Visit Modern Campus

Hybrid Programs Facilitate Academic Advancement for Adults

Hybrid degree programs are providing working adults across America with access to career-advancing programming without the hassle of a full-time course-load or the isolation of a fully online program.

At Babson College, students can earn an MBA through a program that integrates online learning with occasional face-to-face classes. While the costs of a hybrid program are similar to those of traditional classes, these programs allow adults to juggle the demands of their work and family lives while gaining the knowledge and credentials needed to move their professional lives forward.

“The payback time was less than two years,” Joe Lane, a former non-traditional student who completed the program in 2010, told The Boston Globe.

Further, the hybrid model allows students more interaction with instructors and other students than its online equivalent; an element Lane said was significant in his own learning.

“The average student has 14 years of experience in the work world,” he said. “Sixty percent of my knowledge came from my peers.”

Though some skeptics argue that quality of learning is compromised in the hybrid model, a University of Central Florida study conducted last year concluded hybrid programs are as, if not more, effective than their traditional counterparts.
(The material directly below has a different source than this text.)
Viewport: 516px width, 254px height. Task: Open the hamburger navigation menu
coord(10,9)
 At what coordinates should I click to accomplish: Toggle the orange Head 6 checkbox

The Boston Architectural College is another example of an institution that has recently incorporated the blended learning model into their online-only certificate program. One adult student, 40-year old Keith Burrows, is advancing toward his degree in the hybrid program while continuing to work his full-time job. After starting in the online version of the program, , he said the hybrid approach better facilitates his learning.

“It’s a different experience when you’re communicating with someone you’ve met face to face,” he said. “You have a context for the thoughts and ideas they’re sharing online.”